Ciento veinte

Por Alfonso Villalva P.

Lo sé. Unos nacieron así…, pero qué le puedo yo replicar. Por mala suerte o porque les echaron a la calle después de desasirse de las entrañas maternas a causa de una adicción, por violencia, migración forzada. Y sí, también asaltan, y hasta matan por necesidad algunos, por perversidad los otros. Y se meten cosas por la cara, y evaden su desgracia, y toman valor para vengar la injusticia -su injusticia-, y su terrible ira inmanejable, en contra de un sistema y una sociedad que les condenó a ser los olvidados, desplazados, desgraciados.

Pero también están los otros, los que, hayan nacido como sea, hicieron sus estudios, buenos o regulares, o se pegaron al maestro carpintero o mecánico de la colonia y aprendieron así, líricos, sin instrucción. O los que ya entrados en los golpes callejeros, tomaron una esquina, un cuadrito céntrico de alguna banqueta ocupada para cuidar autos aparcados, para vender artículos robados, para mercar con toda esa serie de productos que no sirven para maldita la cosa, pero tienen un desplazamiento que hay que ver y que redundan en el financiamiento de un proyecto familiar.

Y qué me dice del ejército interminable de seres peculiares que se sientan cada día tras un escritorio oficial, para matar las horas de rigor sellando interminables montañas de papeles que nadie leerá, que a nadie importará, a menos que el empleado de la oficina auxiliar de la subdirección correspondiente, adscrita a la jefatura pertinente, reciba la instrucción precisa del jefe de ayudantes del particular del oficial mayor que, atendiendo un llamado del secretario técnico del vice ministro, ordene la fatídica inspección, auditoria, valoración o verificación, del contribuyente, ciudadano o solicitante que, seguramente, merced al genial diseño de la burocracia, tendrá algún pecado que lamentar.

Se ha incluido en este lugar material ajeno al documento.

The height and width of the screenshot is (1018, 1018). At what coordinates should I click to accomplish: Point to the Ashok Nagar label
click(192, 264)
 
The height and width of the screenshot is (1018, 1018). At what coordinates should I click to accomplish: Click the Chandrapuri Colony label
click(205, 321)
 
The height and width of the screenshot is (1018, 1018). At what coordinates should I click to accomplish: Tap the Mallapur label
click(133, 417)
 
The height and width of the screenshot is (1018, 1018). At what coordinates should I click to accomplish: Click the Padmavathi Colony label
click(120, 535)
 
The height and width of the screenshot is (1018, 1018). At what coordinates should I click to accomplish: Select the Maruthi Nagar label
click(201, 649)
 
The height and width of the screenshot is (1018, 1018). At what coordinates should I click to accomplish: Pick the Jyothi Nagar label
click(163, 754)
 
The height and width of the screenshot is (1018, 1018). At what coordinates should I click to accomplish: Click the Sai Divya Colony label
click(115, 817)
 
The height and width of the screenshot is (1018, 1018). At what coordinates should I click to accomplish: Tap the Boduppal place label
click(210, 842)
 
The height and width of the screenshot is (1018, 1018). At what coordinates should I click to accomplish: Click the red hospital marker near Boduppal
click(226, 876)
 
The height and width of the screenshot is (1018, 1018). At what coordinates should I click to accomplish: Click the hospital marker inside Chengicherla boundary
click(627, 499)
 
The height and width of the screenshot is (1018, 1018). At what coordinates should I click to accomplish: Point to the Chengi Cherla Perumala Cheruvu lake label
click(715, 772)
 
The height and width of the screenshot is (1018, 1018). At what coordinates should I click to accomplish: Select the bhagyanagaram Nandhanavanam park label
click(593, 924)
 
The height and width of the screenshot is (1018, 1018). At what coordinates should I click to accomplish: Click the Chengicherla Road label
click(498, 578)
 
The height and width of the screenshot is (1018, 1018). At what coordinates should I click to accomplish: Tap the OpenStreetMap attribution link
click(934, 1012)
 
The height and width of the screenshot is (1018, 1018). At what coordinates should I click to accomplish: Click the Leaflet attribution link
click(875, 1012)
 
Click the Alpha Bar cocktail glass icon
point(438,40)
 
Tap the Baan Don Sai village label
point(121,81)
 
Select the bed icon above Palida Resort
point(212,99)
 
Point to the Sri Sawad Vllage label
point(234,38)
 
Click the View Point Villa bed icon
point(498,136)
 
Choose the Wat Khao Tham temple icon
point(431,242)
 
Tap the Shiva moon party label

Y los demás, y los deportistas, y los artistas, y las mujeres que se inyectan los senos para conseguir un estelar de nueve a diez, y los vocalistas, y los mariachones que se congelan en las madrugadas para poderle cantar al oficinista enamorado; y los policías, y los abogados, y los paramédicos que se juegan el pellejo sin mirar atrás; y los futbolistas, y los que superan una enfermedad, y los obreros y campesinos, y los ejecutivos y empresarios. Y cualquier otro más.

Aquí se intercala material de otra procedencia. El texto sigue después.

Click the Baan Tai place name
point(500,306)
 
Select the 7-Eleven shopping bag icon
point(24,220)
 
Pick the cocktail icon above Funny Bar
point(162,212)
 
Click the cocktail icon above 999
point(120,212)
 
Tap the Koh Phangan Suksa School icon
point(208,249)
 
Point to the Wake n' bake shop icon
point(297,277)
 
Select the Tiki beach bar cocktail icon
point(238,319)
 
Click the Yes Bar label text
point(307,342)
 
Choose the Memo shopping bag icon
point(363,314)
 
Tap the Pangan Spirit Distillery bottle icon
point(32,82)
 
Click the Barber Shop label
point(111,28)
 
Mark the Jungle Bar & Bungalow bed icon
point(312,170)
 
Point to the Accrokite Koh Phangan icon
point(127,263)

Juntos o revueltos. Colegas, compatriotas, rotos, raza, pomadosos. Sudorosos en el microbús, alevosos en la fila de las tortillas, perfumados en las cenas de navidad. Todos suman, sí.

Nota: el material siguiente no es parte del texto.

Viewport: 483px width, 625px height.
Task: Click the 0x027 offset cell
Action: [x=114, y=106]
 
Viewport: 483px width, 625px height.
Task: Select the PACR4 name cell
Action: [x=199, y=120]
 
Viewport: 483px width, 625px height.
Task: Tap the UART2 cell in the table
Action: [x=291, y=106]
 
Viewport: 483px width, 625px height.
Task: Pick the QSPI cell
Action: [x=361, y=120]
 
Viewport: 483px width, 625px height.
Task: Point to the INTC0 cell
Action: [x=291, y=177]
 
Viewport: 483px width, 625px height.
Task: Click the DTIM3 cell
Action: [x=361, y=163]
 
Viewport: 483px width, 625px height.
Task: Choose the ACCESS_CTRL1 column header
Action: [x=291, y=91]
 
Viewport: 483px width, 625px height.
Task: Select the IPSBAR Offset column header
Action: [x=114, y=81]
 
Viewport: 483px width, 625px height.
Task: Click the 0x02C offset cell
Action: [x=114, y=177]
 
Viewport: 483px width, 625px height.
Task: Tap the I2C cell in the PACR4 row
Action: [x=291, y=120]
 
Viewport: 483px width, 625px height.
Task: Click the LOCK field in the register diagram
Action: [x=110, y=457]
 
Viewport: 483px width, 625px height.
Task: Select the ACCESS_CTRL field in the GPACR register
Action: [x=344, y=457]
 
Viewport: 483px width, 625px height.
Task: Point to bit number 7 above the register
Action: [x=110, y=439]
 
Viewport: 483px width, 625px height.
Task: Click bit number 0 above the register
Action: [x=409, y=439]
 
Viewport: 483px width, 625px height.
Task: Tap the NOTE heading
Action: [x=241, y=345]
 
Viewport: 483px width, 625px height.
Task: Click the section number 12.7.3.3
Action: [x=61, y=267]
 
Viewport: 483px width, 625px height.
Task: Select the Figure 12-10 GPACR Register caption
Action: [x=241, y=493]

Dicen que oscilaba entre unos ciento quince y unos ciento dieciocho millones. Más pegado al lado de los ciento veinte, diría yo, millones de almas circunscritas a esta República. Una realidad aplastante que aglutina, apeñusca, retaca, a poco más o menos 120 millones de esos individuos, como ya se los imaginó: soñando, anhelando ser felices una vez más.

Así que, este año, este mes, este día, todos por igual, al unísono consumen frijol, chilaquiles, agua potable, energía eléctrica, vestuario, calzado de goma, unos tragos de rigor, entradas al teatro, plateas para el juego de fútbol, pinos navideños, programas de cómputo, cuadernos, chiles la Costeña, tortas de jamón, y un poco de frivolidad en televisión nacional.

Son ciento veinte que viven y vibran, que cada mañana inician una nueva aventura para ver de dónde sacar, para buscar el jale, para progresar. Y ríen y lloran como cualquier otro mortal. Y entierran a sus madres y a sus hijos, o les cuidan en el hospital. Lo mismo aquellos que viajan en sus bemeuves blindados, escoltados por otros que solamente acercan la ilusión al fogón, y los que se arrempujan en la central camionera de Guadalajara, o de León, o en el calor infrahumano de Yucatán.

Viven, vibran, generan riqueza, crean empleos o los desempeñan, patentizan el alma nacional. Ciento veinte que pagan impuestos debidamente apercibidos mientras siguen siendo rehenes de catorce, o de setenta, o de quinientos veinte, dios sabrá, que tras el fuero constitucional, el abuso monopólico, la corrupción y el tráfico de influencias, se arrebatan nuestra miseria y se regodean en la negación a un futuro próspero, comparable con el de cualquier otro que sea libre para decidir, para mandar.

Ciento veinte que están jodidos en un pantano generado por los devaneos del poder, el desplazo y la marginación, por el letargo de un individualismo descarnado que amaga nuevamente en desaparecer y despertar al colectivo robusto y alegre que al fin vea por el bien de los otros 120 como piedra angular de su propia salvación.